A senior citizen & a solid Duterte supporter expects to be called to action
“Though I’m already old I can still manage an office,” said 78-year Rufino C. Decina, a card-carrying member of a Duterte-support group, who proudly said that he has five civil service eligibilities.
He came across like an excited child when he shared, with twinkling eyes, that there are a lot of agricultural projects in the works under the Duterte administration. “It’s not yet clear what my tasks would be, they will call me at the office to determine that,” he told Bulatlat. He proudly showed his ID proclaiming his membership to that Duterte group’s ‘National Executive Coordinating Committee.’

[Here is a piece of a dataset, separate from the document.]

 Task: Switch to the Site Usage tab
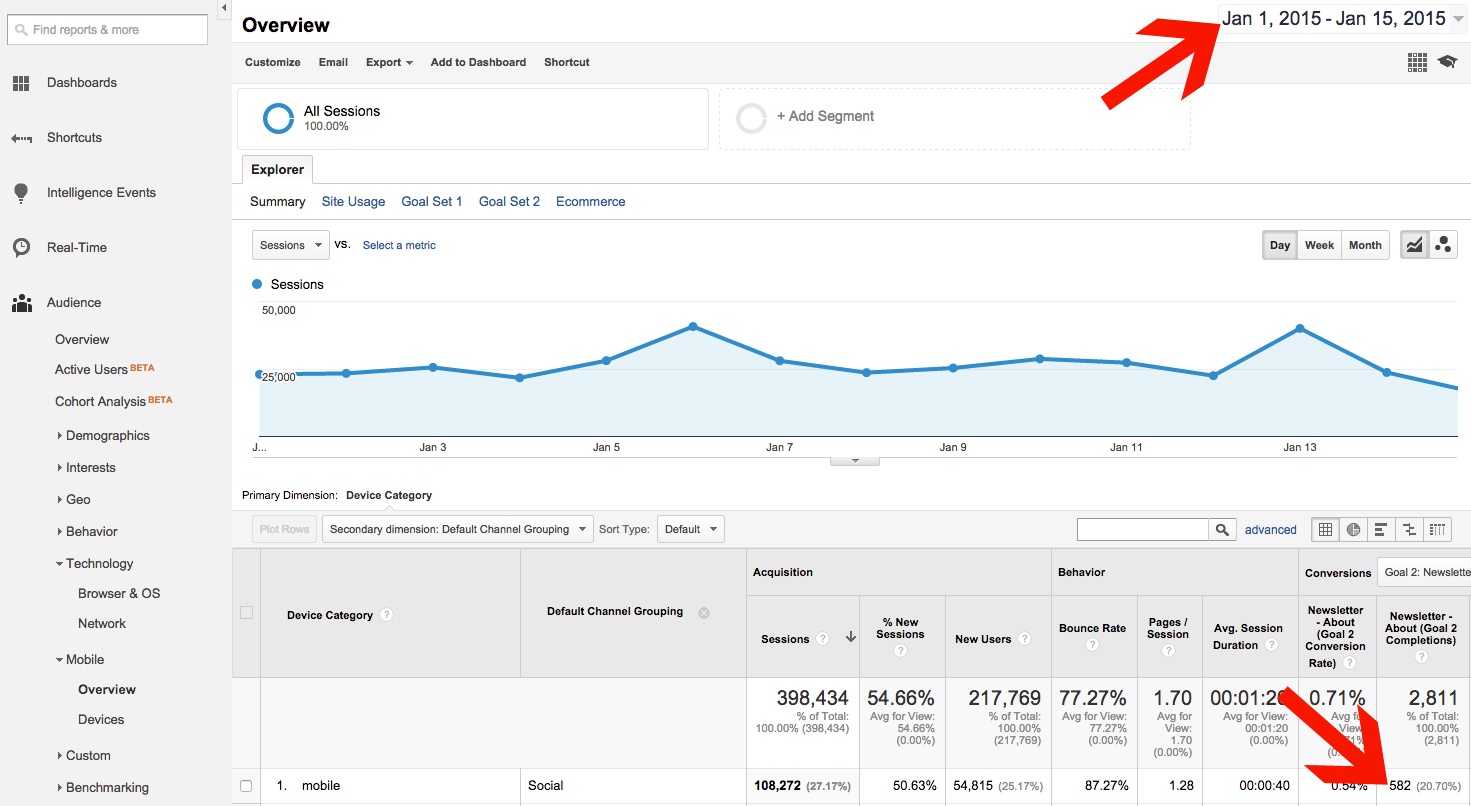[353, 201]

After that, he went to the other rallyists, especially the seniors, to spread his good news.
A senior citizen expresses faith in Duterte’s promise of land to tillers
Another senior citizen, Melba Jupeda, 66, went to the SONA rally by herself. She does not belong to any organization who rallied in expectation of more details on Duterte’s progressive promises. But she, too, hopes for some land distribution for tillers.
Jupeda has lived in Tipas, Taguig for 32 years now, planting vegetables in a diminishing farmland now being seized by a big developer. She is being threatened now to leave it. Her vegetable plants were once destroyed by what she calls a dubious heir.
A land survey three years ago revealed to Jupeda and the municipal lawyer helping her that the 500-square meter land she initially hoped to claim was part of an untitled 2,800 square meter lot. She said she learned from the DENR that it only requires having worked the land for 27 years for her to lay claim on it.
Since the land survey, Jupeda’s initial 500-sq.m. fenced area had shrunk to 60 sq.m., but even this is now under threat after the bigger lot, supposedly untitled, was auctioned off to a big real estate developer recently. She said the developer has started to move in and work with bulldozers.
“I came here (to SONA rally) because Ka Rody (Duterte) said I can go to the DAR (Department of Agrarian Reform). It is now under (Rafael) Mariano. I was told that I can go to him for help,” Jupeda said.
ALS students wish for jobs, asks marijuana legalization as alternative to drugs
Four friends aged 20 from Balara attended the SONA with their own prepared banners calling for the legalization of marijuana. “Grow it and tax it,” they suggested. They even had drawings of the euphoria-inducing leaves on their banner.
“It has no dangerous side effects. It has therapeutic effects,” they said of marijuana. They said some people get lured into using drugs because they want to forget poverty and joblessness.
Some, driven by extreme poverty, resort to being runners for drug pushers, said Felix Albert Mesias, 20, an ALS high school student and a part-time tattoo artist.
Where they come from, they are aware of the growing drug problem. But they disagreed with the rash of killings of supposed drug users and pushers. They feared the shoot-to-kill order targeting alleged drug pushers.
They told Bulatlat that some of those killed in their community in Balara, Quezon City, were not really resisting arrest. Some were not even drug users or pushers, they were just at the wrong place at the wrong time.
It was their first time to join a rally.
“We are like them,” said Arnold Ramos, 20, referring to the rest of the rallyists gathered at Batasan. “We are also fighting for something. We also want peace,” he said. And jobs, too. He welcomed the other youth who joined them and took a selfie.
Ramos is also an ALS high school student. He works on call for a caterer.
He and his friends managed to resume their high school studies via the alternative learning system (ALS) in a project of their Purok (local sub-village) leaders. The school drop outs are being encouraged to resume studies, and with further help, after securing their high school diploma, they hope to enroll at Tesda to learn skills for a job. “In whatever jobs we are good at,” said Mesias.